- Your task
Rewrite the data from its first line through the line that contains "pyautogui.click(x=434, y=23)", replacing "pixels" with "px" and changing nothing else. Leave the pictures out of your answer.
— begin —
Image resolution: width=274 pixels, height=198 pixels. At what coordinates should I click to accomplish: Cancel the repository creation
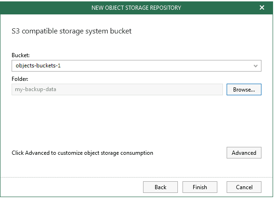pyautogui.click(x=244, y=187)
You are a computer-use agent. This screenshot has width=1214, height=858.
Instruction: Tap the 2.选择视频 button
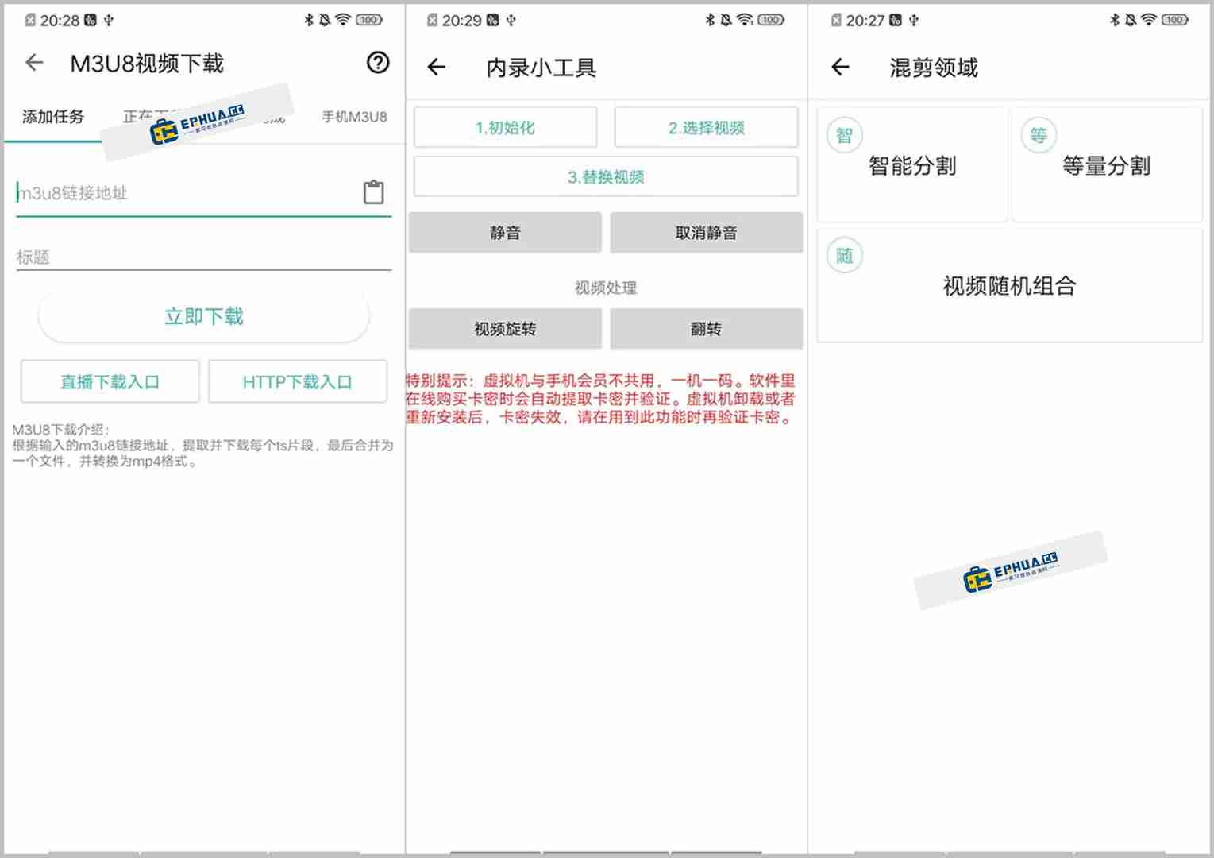coord(706,126)
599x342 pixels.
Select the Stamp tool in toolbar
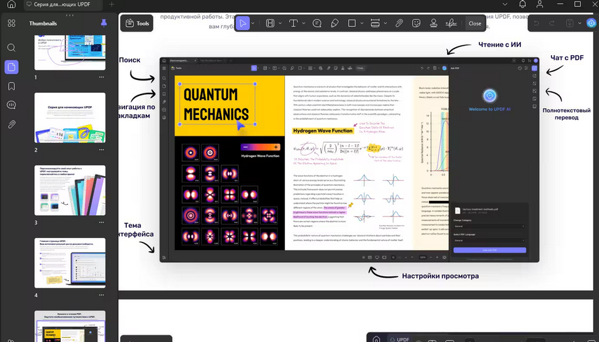pyautogui.click(x=434, y=23)
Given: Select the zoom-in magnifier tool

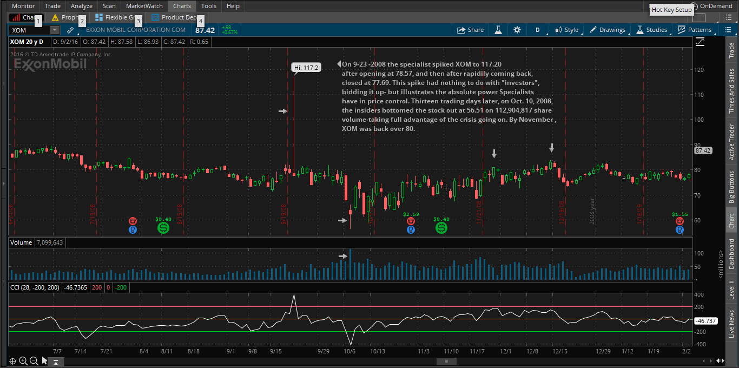Looking at the screenshot, I should pyautogui.click(x=23, y=360).
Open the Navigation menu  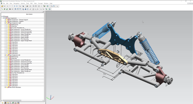pos(17,3)
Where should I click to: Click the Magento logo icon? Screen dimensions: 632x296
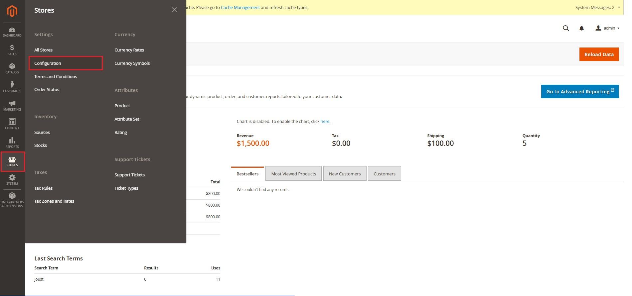tap(12, 11)
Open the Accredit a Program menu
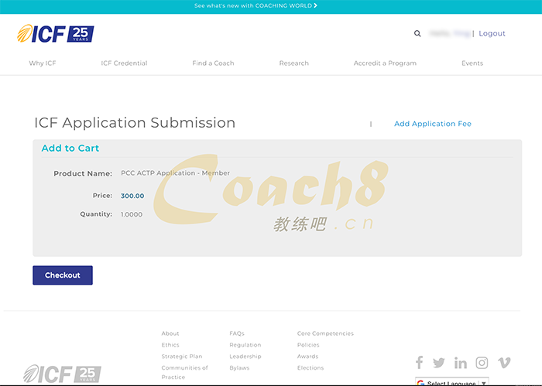 385,63
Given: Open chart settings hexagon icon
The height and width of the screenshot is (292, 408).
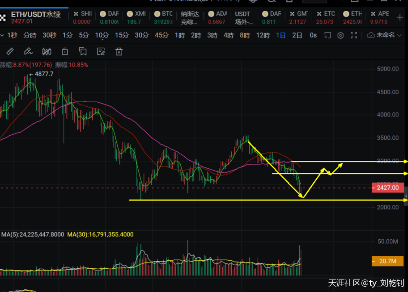Looking at the screenshot, I should click(x=340, y=35).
— end —
- Solution to the problem
Image resolution: width=274 px, height=198 px. At what coordinates should I click to accomplish: Cancel the repository creation
pyautogui.click(x=244, y=187)
You are a computer-use agent. This screenshot has width=1214, height=858.
Instruction: Tap the 2.选择视频 button
coord(706,126)
599x342 px.
Select the Stamp tool in toolbar
pyautogui.click(x=434, y=23)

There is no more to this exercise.